他是面帶微笑,看起來很好相處,但是堂中諸將,看向諸葛瑾的眼神,就沒那麼和藹了。

“哼!”

關銀屏冷哼一聲,說道:“爾等已經背盟,現在到此,又要作何?”

向寵更是重重的將腰間環首刀往身前的桌塌一拍,他看向諸葛瑾,眼中的殺氣是絲毫不掩飾的。

“莫非以為我等不會殺人?”

諸葛瑾的手指微微顫抖,他的脖子微微有些僵硬,額頭微微有些出汗,細小的汗珠滴落下來,流露出內心的緊張和不安。

“殿下,兩軍交戰不斬來使。
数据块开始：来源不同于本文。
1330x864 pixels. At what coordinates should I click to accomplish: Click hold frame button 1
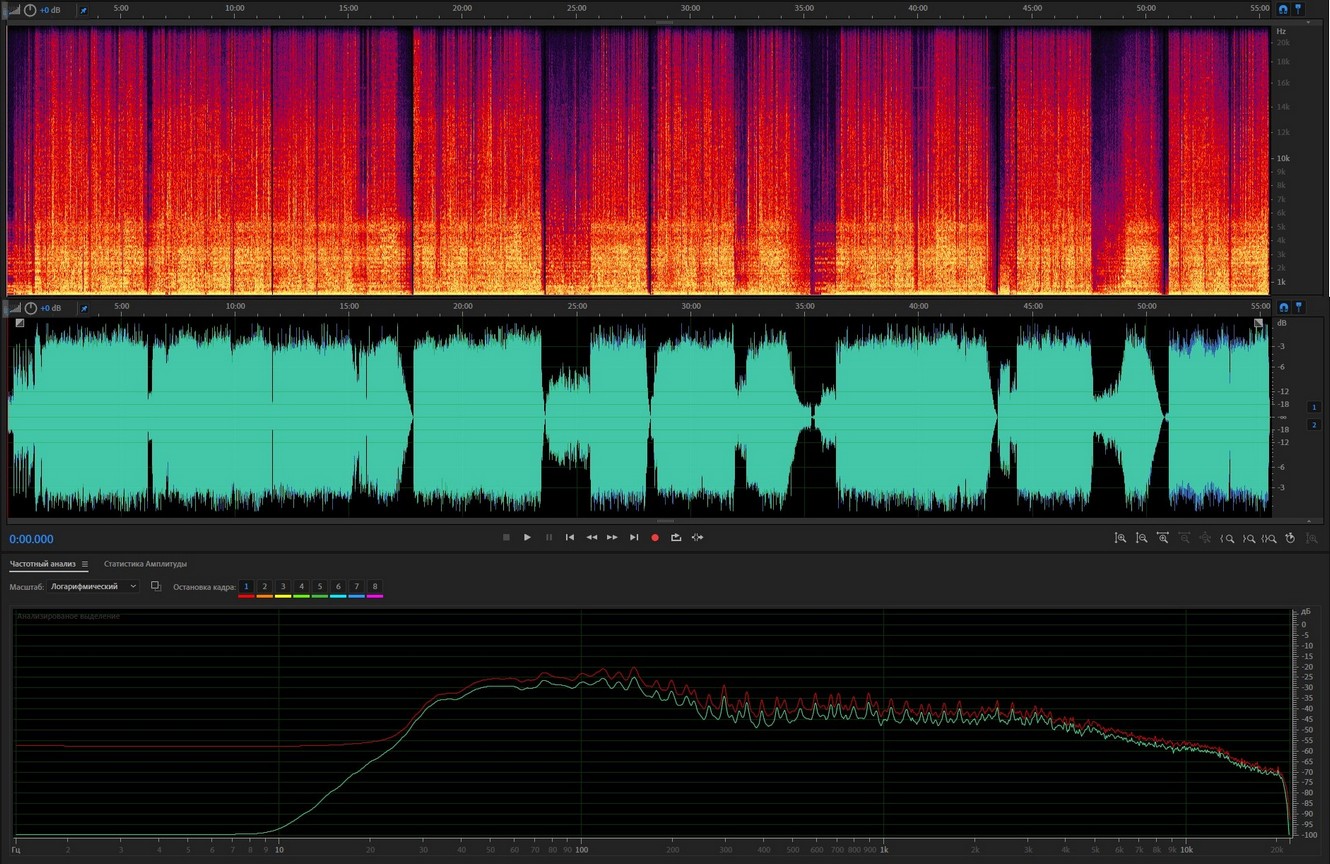[x=246, y=587]
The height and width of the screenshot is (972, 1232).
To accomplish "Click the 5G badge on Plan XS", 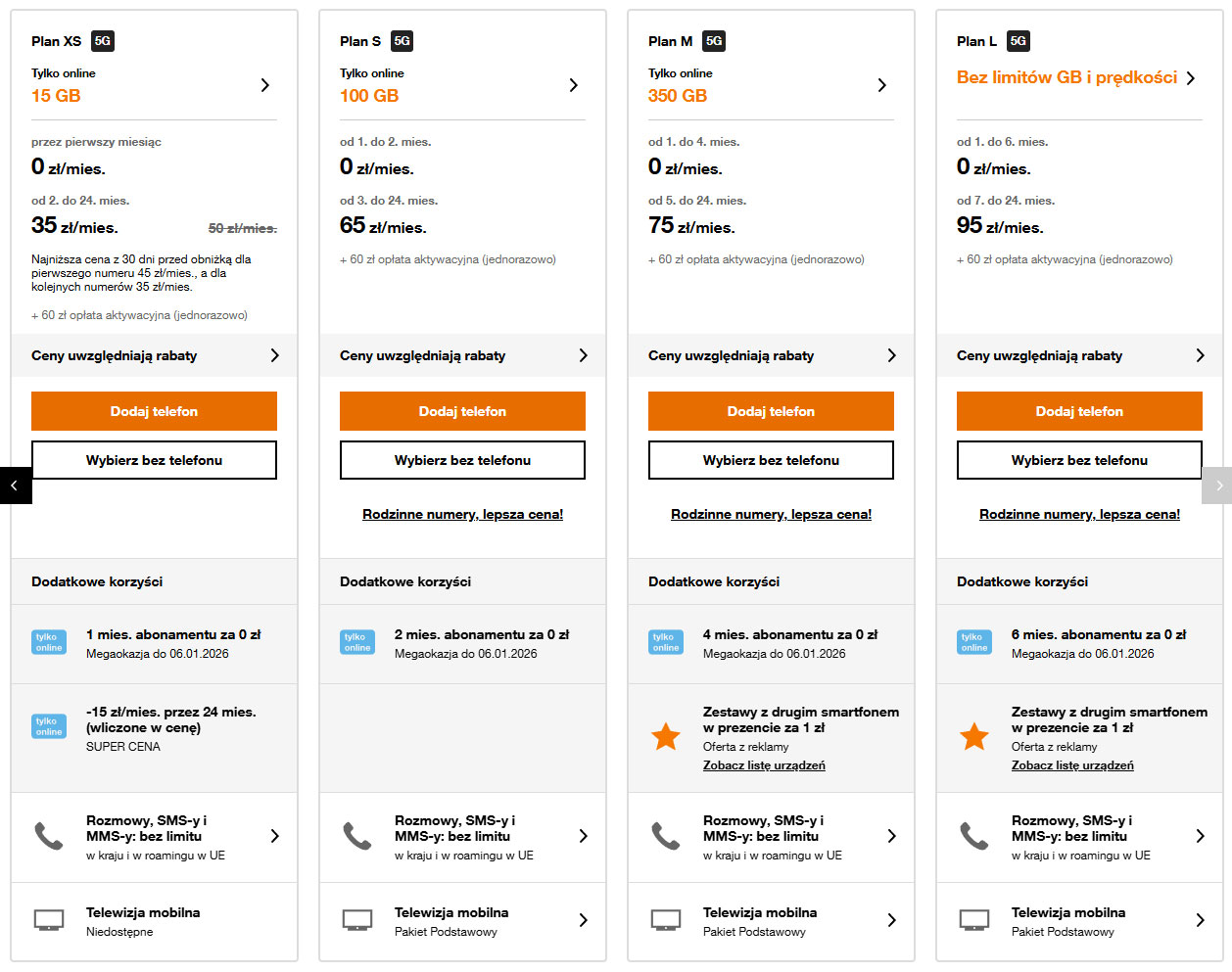I will (103, 41).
”

我是來出使的,不是在送死的!

“哈哈哈~”

劉禪哈哈一笑,說道:“放心,你乃孔明兄弟,我豈會殺你?說一說罷,你主差伱過來,所謂何事?”

打人不打臉。

不給孫權面子,也要給諸葛亮點面子。

況背盟之事乃孫權所為,殺諸葛瑾作甚?

還背上了殺使的罵名。

這個買賣,實在是不值當。

“殿下英明。”

得到劉禪這番承諾,諸葛瑾總算是將懸著的心放下去了。

“我主派我過來,乃是勸降。”

勸降?

劉禪愣住了。

這仗還沒開始打,便來勸降了?

我劉公嗣可到了山窮水盡之時了?

“江東鼠輩,孫仲謀焉有臉面來勸降?我呸!”

“言而無信之徒,還敢來勸降?殿下,差我一支兵,我為殿下斬下孫仲謀首級!”

“這使者口出狂言,不若將其斬了!”

...

堂下諸將反應激烈,有甚者對他諸葛瑾又是喊打,又是喊殺。

原本放在心房的那顆小心臟,又提到嗓子眼上了。

諸葛瑾偷偷的觀察劉禪的表情,發現劉禪臉上並無怒色,這才放下心來。

“這仗還沒打,便來勸降?吳侯心中到底在打什麼算盤?”

我哪裡知道他心中作何想的。

諸葛瑾心中亦在吐槽,但既然已經前來出使了,這使者的任務,還是要完成的。

尤其是在自己小命得保的前提下。

“啟稟殿下,我主揮師十萬,將江陵團團圍住,我江東大都督率水師,已經是將江面封鎖,益州援兵,已無支援的可能,作唐已下,殿下的武陵援兵,也無法馳援,魏將徐晃攻伐宛城,殿下兩面受敵,現在若是願意投降,我主會善待殿下,放爾等大軍歸益州,不做阻攔。”

這孫權,當真是狂妄至極啊!

“我倒是要看看,你主的條件是什麼?”

前面孫權被他劉禪的勸降條件搞破防了?

現在想要報復回來?

關銀屏冷哼一聲,上前將諸葛瑾手上的文書帶到劉禪身前案牘之上。

她看向諸葛瑾的目光,可是非常不善的。

開啟文書,看其中的內容,劉禪越看,便越是想笑,他本來是想要忍住的。

但看到後面,實在是忍不住了,直接哈哈大笑起來了。

“哈哈哈!哈哈哈!”

劉禪連笑兩聲,倒是將在堂下的諸葛瑾搞迷糊了。

這漢中王太子劉公嗣怎麼了?

莫非是被主公的文書條件刺激到了?

直接失心瘋了?

“殿下為何發笑?”

劉禪笑到咳嗽,緩過氣來之後,他隨意的將文書丟到身前案牘上,看向諸葛瑾的眼神滿是打趣。

“仲謀也太看得起自己了罷?”

劉禪冷哼一聲,說道:“爾等連合肥都攻不下,張文遠都戰勝不了,便有信心攻下江陵?戰勝我劉公嗣?這江陵城堅,你江東士卒,準備要死多少人在城下?”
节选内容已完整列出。